Ma l'aspetto più fecondo è sicuramente la migrazione delle idee: prima dal mondo greco all'Islàm, quindi dall'Islàm al mondo latino e all'Europa "moderna". Il patrimonio della filosofia e della scienza greca, da Aristotele a Euclide o Tolomeo, fu salvato dall'Islàm dal disastro del crollo del mondo antico; e l'Islàm, attraverso la mediazione della Spagna e della Sicilia soprattutto, terre di confine e di interazioni culturali, trasmise Aristotele e la scienza greca alle università europee, da Parigi a Oxford a Padova e Bologna.
Le lingue europee sono intrise di terminologia araba, soprattutto nel campo scientifico e commerciale, come testimoniano termini quali chimica, zero, algebra, ammiraglio, cheque, divano, carovana, eccetera.
Ciò non ha interrotto tuttavia una continua "dialettica dell'alterità". Europa e mondi musulmani, in particolare i mondi musulmani mediterranei, si sono sempre visti come realtà nei confronti delle quali riaffermare, qualche volta con durezza, la propria identità e la propria specificità.
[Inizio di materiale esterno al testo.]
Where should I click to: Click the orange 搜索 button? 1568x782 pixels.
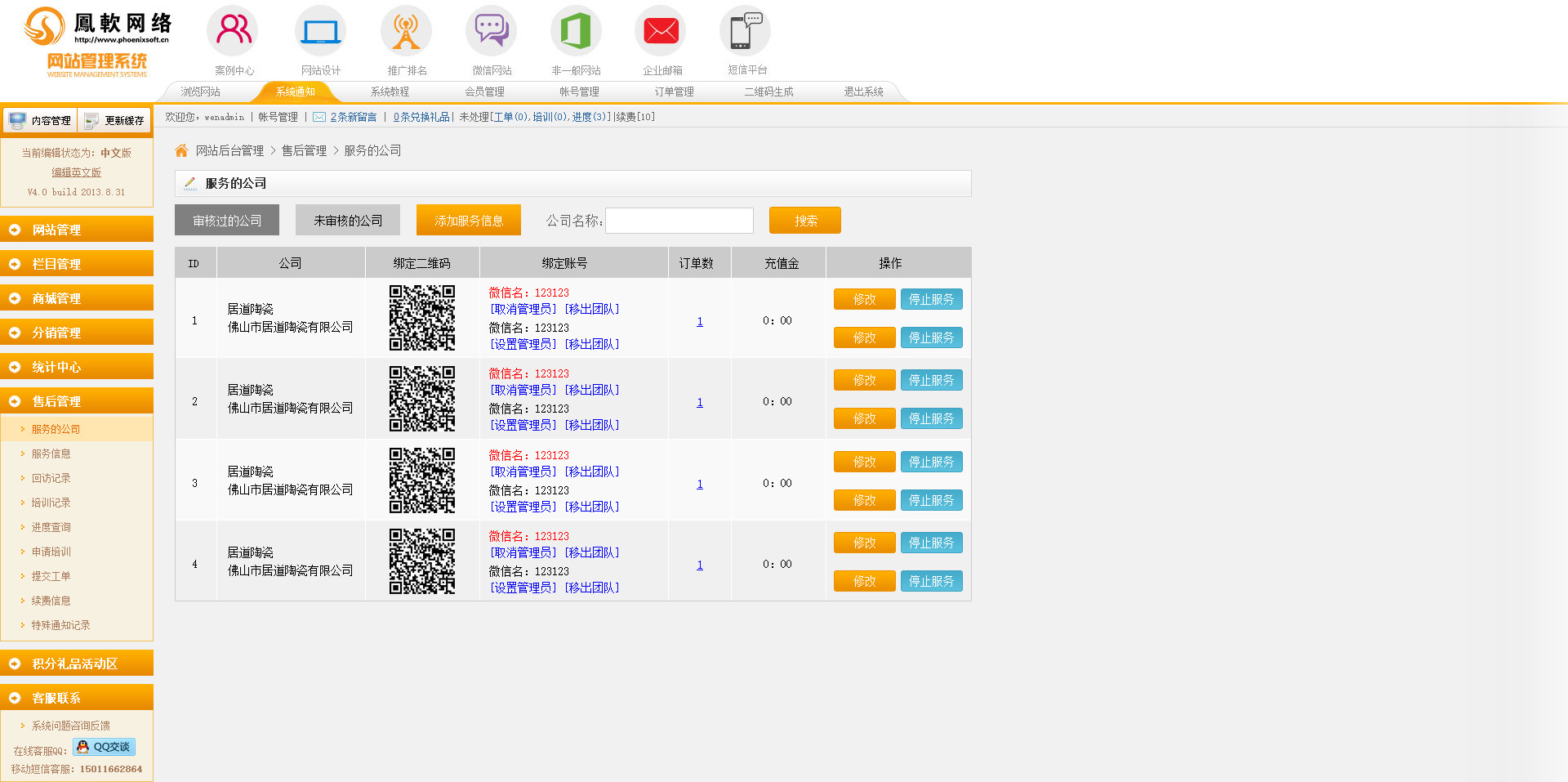804,221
L'Europa ha scoperto di essere tale grazie alle Crociate; l'Islàm rivendica la propria tradizione culturale nei confronti di una modernità europea che sembra espropriarla. Ciò non significa, è chiaro, che Europa e mondo arabo-islamico mediterraneo non abbiano caratteristiche proprie, anche irriducibili. Il fatto è che la diversità deve essere confronto e non scontro. Se nel Medioevo, il Cristianesimo ha quasi sempre dipinto l'Islàm come una perversa eresia e Muhammad come un sanguinario depravato, oggidì l'Islàm cede spesso all'impressione che l'Occidente voglia solo opprimerlo e colonizzarlo.    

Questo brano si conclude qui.